Apenas siete años
separarán a dos de las grandes obras de las letras hispánicas del siglo
pasado. Tanto Juan Rulfo como Luis
Martín-Santos concentraron todo su conocimiento narrativo en una única novela
conclusa: Pedro Páramo (1955) y Tiempo de silencio (1962). Ambas fueron
escritas bajo circunstancias disímiles, pero cada una de ellas destacó por su
originalidad y su ansia de ruptura con las tendencias narrativas que estaban en
boga a ambos lados del Atlántico.
Rulfo formará parte de un grupo de autores que ofreció
una visión profunda y en clave universal del hombre campesino y sus dramas. Para
ello, frente a toda una producción prosaica que focalizó su interés en los
nuevos conflictos del creciente ámbito urbano, los compañeros de generación del
escritor mexicano volvieron sus ojos al indigenismo clásico y al viejo
regionalismo, que rebrotaron gracias a ello con fuerza inesperada en los años
cincuenta. Por su parte, Martín-Santos ambientó su ficción en el Madrid de la
postguerra y con ella trató de precipitar el fin de la narrativa social.
Ambos autores clausuraron a su manera los modelos tradicionales
basados en el realismo.

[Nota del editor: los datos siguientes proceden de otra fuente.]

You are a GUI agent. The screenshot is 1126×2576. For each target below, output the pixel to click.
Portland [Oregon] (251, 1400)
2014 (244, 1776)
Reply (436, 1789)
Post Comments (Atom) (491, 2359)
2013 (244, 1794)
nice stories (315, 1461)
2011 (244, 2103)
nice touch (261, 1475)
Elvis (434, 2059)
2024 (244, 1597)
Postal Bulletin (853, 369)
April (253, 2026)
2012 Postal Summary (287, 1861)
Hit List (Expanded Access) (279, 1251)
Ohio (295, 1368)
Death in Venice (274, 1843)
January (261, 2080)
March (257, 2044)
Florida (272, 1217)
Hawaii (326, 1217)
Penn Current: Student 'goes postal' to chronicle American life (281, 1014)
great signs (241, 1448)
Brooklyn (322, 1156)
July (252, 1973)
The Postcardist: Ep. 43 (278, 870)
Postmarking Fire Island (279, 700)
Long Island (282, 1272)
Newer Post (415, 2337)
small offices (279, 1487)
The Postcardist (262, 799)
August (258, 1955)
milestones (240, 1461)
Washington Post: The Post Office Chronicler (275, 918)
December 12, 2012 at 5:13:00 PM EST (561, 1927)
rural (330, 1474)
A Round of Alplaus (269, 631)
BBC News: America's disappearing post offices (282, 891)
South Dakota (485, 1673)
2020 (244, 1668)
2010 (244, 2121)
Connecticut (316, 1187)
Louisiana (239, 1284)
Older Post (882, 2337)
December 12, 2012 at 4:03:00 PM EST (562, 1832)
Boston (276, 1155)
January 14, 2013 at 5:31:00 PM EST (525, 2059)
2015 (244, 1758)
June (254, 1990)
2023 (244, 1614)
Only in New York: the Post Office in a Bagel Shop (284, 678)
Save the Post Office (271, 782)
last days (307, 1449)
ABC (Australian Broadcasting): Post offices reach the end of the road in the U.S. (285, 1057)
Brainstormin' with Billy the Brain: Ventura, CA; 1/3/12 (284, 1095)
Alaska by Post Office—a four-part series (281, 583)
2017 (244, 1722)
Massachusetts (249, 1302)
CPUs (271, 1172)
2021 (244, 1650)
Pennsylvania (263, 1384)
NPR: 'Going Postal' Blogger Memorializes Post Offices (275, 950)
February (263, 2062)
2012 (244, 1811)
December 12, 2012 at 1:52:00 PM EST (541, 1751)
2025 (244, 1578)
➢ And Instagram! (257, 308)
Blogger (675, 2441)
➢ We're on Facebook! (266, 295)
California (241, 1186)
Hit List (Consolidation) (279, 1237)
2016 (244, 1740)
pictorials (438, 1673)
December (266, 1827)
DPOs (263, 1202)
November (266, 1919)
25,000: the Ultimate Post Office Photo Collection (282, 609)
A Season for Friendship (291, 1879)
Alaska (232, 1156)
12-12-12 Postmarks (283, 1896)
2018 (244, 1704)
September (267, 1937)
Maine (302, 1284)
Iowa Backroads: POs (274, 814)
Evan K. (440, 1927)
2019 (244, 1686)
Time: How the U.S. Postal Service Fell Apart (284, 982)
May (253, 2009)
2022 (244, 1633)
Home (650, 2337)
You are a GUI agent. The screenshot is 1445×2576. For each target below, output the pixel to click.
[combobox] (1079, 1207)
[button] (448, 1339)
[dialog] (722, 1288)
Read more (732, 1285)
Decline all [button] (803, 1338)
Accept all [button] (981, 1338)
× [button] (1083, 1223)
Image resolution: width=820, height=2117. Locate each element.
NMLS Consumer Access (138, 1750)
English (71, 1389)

No obstante, presentan ciertas semejanzas: ambos rompen
con la segmentación tradicional de la obra en capítulos y proponen una
composición polifónica, se podría decir. Pedro
Páramo se divide en dos partes, las cuales están marcadas por el diálogo de
ultratumba que mantienen Juan Preciado y
Dorotea. Aunque la primera está dominada por la voz de aquel, ya en esta
encontramos alguno de los recursos estructurales de la novela (que se verán
acentuados en la segunda parte) como la interpolación, los saltos temporales y
los cambios de perspectiva. Así, por ejemplo, el relato salta de la primera
persona (Juan Preciado, en su encuentro con Eduviges) a la tercera, que nos
sitúa brevemente en otro lugar y en otro tiempo: un momento de la infancia de
Pedro Páramo en el patio de su casa. A su vez, mediante el estilo indirecto
libre, aparecen intercalados fragmentos del pensamiento interior del cacique,
que pertenecen a otro espacio-temporal, pues ya ha conocido a Susana
(págs.80-86).
Muy distinta es la propuesta de Martín-Santos. Juega con
las voces de distintos narradores, cada uno con un estilo propio que nos
permite saber en todo momento quién tiene la palabra. Los dos extremos los
encontramos en la voz del narrador omnisciente (y en la más cercana a él, la de
Pedro), con un registro cuidado, con extensas enumeraciones anafóricas que
otorgan cierta musicalidad a la prosa (véanse págs15-16, 51-52) y tecnicismos,
por un lado, frente a la jerga del Cartucho, plagada de léxico malsonante, repeticiones,
frases elípticas y anacolutos, por otro.
Otra coincidencia entre el español y el mexicano estriba
en que vivieron una guerra cuyas consecuencias quedarán reflejadas en sus
novelas. La guerra cristera (1926-1928) que vivió Rulfo durante su infancia
dejó una honda huella en él, y las consecuencias de esta quedaron retratadas en
Pedro Páramo. No obstante, el autor
de El llano en llamas somete a una
inflexión universal, mítica y simbólica todas esas tradiciones literarias cuyos
consabidos referentes eran la tierra, el campesino-víctima o el caciquismo
feudal, mediante la ficcionalización de todo. Esto explica la ausencia de
fechas o personajes reales en la obra, a pesar de ser espejo de la historia
reciente de su país. En el caso de Martín-Santos, las consecuencias de la
guerra civil son también patentes, si bien ahora, bajo la envoltura realista de
un contexto espacio-temporal definido y casi coetáneo a la escritura, son las
innovaciones narrativas las que refuerzan el tono crítico y desesperanzado. Ambas
novelas, sendas tragedias, presentan una mañana mortal, oscura; sin embargo, en
las dos se abre una puerta, un rayo de luz entre la tormenta —aunque esa gota
de lluvia llegue tarde a la estación de los habitantes de Comala—.